In the listing below, start your output at the line with "The width and height of the screenshot is (342, 237)." and end it after the line with "Task: Select the", copying every line exactly.

DATA FOR ANALYSIS START

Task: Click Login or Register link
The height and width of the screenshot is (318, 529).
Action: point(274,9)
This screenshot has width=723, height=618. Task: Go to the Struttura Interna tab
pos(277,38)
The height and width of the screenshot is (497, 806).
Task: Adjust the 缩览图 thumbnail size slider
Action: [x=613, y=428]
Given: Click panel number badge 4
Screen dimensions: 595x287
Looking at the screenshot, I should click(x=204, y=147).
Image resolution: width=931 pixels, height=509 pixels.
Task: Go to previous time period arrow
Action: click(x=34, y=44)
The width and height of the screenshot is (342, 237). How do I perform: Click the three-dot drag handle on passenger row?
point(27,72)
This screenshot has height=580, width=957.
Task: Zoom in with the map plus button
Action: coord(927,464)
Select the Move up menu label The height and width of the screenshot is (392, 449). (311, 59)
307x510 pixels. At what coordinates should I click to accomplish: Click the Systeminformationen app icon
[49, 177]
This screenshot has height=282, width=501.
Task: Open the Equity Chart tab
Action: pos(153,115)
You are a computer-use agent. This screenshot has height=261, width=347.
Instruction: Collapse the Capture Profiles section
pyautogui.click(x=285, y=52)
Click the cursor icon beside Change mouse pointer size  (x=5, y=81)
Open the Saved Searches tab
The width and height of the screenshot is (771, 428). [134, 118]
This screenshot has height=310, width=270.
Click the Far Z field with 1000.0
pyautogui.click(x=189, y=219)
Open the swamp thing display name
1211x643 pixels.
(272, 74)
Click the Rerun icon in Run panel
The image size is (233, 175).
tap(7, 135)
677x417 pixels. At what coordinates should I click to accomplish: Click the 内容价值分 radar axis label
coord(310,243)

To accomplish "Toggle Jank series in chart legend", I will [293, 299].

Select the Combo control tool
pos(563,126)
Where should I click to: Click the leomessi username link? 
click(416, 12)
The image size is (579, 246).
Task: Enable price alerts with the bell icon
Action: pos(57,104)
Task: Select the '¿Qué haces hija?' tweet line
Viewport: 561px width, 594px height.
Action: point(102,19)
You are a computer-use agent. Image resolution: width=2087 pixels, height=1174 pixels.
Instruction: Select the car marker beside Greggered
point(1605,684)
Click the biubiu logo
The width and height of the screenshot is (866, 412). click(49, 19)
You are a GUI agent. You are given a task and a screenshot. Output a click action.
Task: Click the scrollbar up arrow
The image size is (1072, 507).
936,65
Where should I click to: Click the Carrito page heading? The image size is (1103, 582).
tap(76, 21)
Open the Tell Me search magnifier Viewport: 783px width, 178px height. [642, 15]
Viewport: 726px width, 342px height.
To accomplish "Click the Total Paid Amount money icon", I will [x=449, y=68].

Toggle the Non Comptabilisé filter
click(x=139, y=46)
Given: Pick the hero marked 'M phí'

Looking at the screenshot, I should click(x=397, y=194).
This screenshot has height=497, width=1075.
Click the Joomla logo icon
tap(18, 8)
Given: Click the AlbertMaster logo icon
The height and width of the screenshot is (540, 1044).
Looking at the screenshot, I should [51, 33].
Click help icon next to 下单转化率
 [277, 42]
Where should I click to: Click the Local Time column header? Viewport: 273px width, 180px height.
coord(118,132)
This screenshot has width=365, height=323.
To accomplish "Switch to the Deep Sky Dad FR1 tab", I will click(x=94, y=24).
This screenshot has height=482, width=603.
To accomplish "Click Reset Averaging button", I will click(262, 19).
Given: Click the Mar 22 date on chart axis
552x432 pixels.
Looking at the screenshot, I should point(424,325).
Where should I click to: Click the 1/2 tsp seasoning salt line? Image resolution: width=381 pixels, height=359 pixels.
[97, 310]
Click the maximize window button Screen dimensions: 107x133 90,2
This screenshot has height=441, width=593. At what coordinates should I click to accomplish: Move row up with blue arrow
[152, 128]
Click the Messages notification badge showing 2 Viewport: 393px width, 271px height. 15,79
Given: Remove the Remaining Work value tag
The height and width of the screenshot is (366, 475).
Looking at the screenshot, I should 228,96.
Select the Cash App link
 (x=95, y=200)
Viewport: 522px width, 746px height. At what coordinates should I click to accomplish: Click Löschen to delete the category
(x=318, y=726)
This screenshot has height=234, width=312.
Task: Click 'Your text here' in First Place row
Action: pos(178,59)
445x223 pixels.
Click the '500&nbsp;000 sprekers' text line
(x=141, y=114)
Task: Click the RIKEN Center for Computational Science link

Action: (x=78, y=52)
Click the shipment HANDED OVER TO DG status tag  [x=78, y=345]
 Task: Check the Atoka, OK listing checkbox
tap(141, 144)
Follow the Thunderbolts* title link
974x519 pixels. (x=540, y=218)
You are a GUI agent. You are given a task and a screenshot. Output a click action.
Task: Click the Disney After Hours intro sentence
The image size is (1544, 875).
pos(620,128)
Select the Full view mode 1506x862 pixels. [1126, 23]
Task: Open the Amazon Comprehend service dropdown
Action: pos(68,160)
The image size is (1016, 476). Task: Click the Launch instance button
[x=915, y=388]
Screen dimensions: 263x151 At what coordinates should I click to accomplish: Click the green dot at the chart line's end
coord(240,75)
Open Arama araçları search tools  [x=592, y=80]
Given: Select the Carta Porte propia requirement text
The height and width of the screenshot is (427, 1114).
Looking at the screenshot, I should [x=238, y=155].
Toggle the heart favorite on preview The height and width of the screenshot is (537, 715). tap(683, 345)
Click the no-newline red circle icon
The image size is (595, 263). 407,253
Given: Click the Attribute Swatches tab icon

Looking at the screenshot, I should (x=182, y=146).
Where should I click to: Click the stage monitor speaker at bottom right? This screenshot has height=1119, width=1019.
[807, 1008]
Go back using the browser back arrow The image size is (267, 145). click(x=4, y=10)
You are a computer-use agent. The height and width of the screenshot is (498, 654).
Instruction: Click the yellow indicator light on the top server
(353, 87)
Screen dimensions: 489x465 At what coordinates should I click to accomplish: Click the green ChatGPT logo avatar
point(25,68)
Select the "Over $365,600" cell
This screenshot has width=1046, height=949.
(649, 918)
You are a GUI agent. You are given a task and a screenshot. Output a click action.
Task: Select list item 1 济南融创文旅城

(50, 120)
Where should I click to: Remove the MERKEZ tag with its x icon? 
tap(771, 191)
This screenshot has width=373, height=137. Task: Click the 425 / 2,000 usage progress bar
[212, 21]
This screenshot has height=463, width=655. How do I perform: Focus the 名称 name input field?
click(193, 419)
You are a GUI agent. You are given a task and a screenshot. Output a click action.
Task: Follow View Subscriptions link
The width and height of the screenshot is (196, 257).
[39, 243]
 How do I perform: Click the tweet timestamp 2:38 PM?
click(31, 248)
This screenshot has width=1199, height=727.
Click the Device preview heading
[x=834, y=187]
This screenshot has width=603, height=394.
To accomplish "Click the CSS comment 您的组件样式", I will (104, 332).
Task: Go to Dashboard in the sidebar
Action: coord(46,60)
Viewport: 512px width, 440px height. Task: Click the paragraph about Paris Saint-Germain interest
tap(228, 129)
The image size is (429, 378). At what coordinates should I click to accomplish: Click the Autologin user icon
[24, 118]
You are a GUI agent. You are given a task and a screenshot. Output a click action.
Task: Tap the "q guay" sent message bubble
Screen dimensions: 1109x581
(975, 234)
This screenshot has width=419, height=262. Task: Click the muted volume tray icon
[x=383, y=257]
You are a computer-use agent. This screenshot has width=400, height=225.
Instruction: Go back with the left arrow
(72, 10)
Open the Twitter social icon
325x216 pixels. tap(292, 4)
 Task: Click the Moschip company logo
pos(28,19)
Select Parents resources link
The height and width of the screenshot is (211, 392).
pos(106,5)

DATA FOR ANALYSIS END

SOLUTION BELOW:
The width and height of the screenshot is (342, 237). How do I perform: Click the three-dot drag handle on passenger row?
point(27,72)
This screenshot has height=580, width=957.
Task: Zoom in with the map plus button
Action: coord(927,464)
Select the Move up menu label The height and width of the screenshot is (392, 449). (311, 59)
307x510 pixels. At what coordinates should I click to accomplish: Click the Systeminformationen app icon
[49, 177]
This screenshot has height=282, width=501.
Task: Open the Equity Chart tab
Action: pos(153,115)
You are a computer-use agent. This screenshot has height=261, width=347.
Instruction: Collapse the Capture Profiles section
pyautogui.click(x=285, y=52)
Click the cursor icon beside Change mouse pointer size  (x=5, y=81)
Open the Saved Searches tab
The width and height of the screenshot is (771, 428). [134, 118]
This screenshot has height=310, width=270.
Click the Far Z field with 1000.0
pyautogui.click(x=189, y=219)
Open the swamp thing display name
1211x643 pixels.
(272, 74)
Click the Rerun icon in Run panel
The image size is (233, 175).
tap(7, 135)
677x417 pixels. At what coordinates should I click to accomplish: Click the 内容价值分 radar axis label
coord(310,243)

To accomplish "Toggle Jank series in chart legend", I will [293, 299].

Select the Combo control tool
pos(563,126)
Where should I click to: Click the leomessi username link? 
click(416, 12)
The image size is (579, 246).
Task: Enable price alerts with the bell icon
Action: pos(57,104)
Task: Select the '¿Qué haces hija?' tweet line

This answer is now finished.